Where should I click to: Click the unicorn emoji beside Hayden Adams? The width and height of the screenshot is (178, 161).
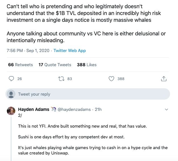[x=53, y=110]
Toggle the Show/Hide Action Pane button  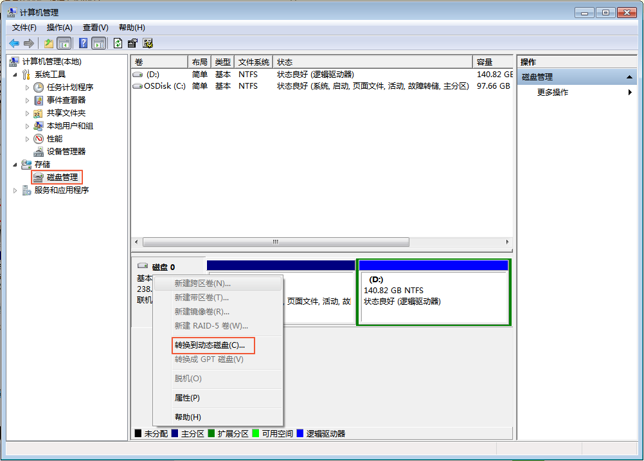98,43

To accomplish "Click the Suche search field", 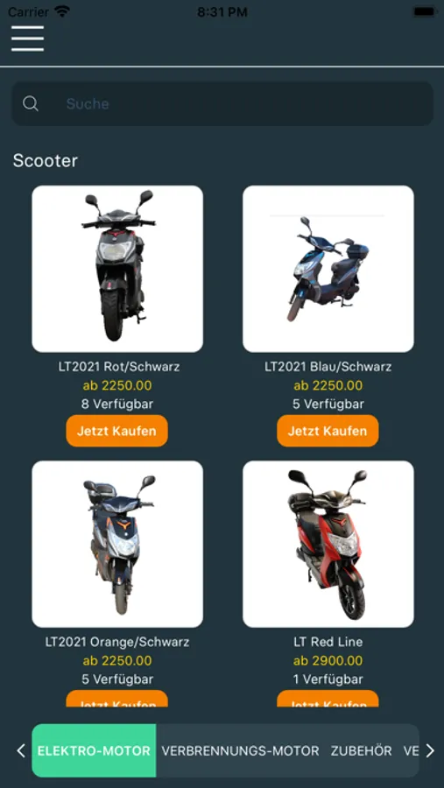I will click(222, 103).

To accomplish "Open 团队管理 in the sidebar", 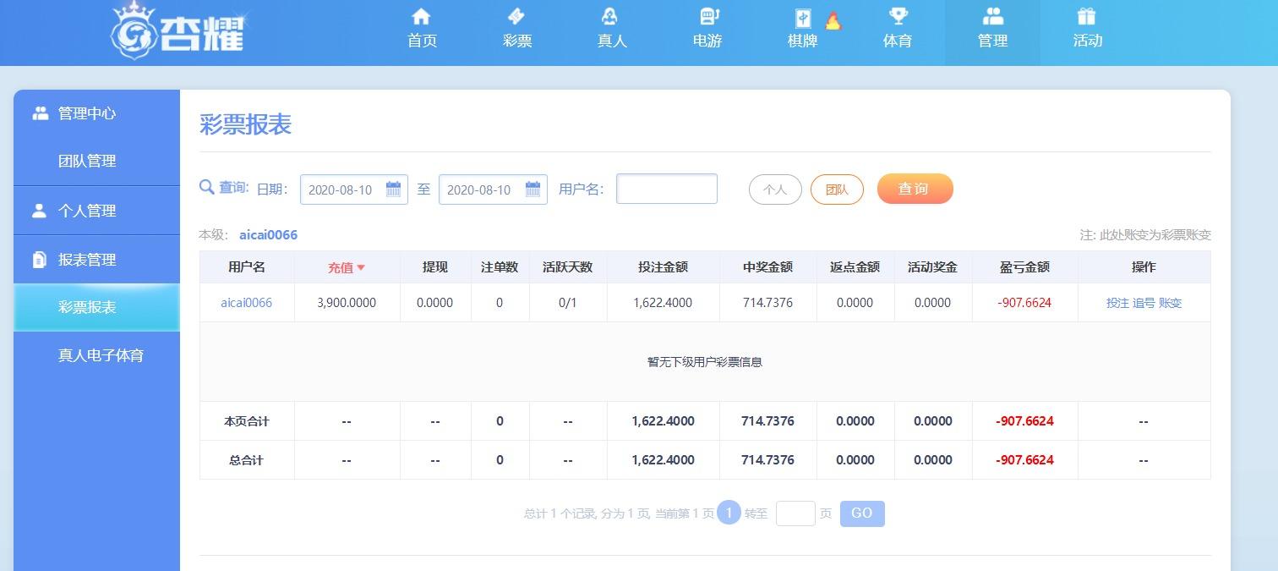I will pyautogui.click(x=87, y=161).
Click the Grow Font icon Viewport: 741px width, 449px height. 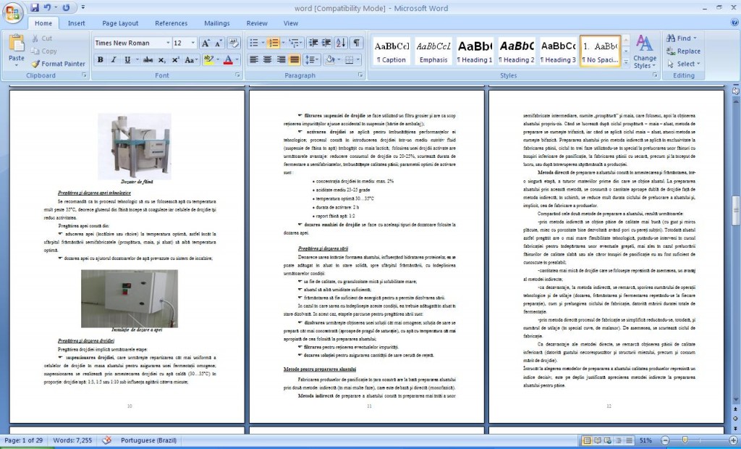(205, 43)
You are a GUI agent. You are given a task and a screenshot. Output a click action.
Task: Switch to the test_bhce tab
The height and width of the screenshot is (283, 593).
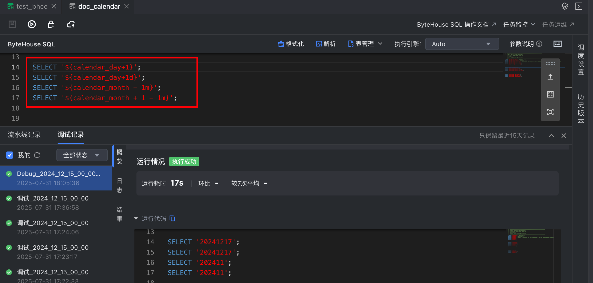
# # # # # # #
• _CONSIGNES ET EXIGENCES_: Filtrez les entrées ci-dessus et recopiez, s'il vous plaît, chaque ligne contenant le mot « screenshot ».

• _BONNE RÉPONSE_:
Where should I click to: Click the unicorn emoji beside Hayden Adams? The width and height of the screenshot is (178, 161).
You are a GUI agent. You are given a task and a screenshot. Output a click action.
The height and width of the screenshot is (283, 593).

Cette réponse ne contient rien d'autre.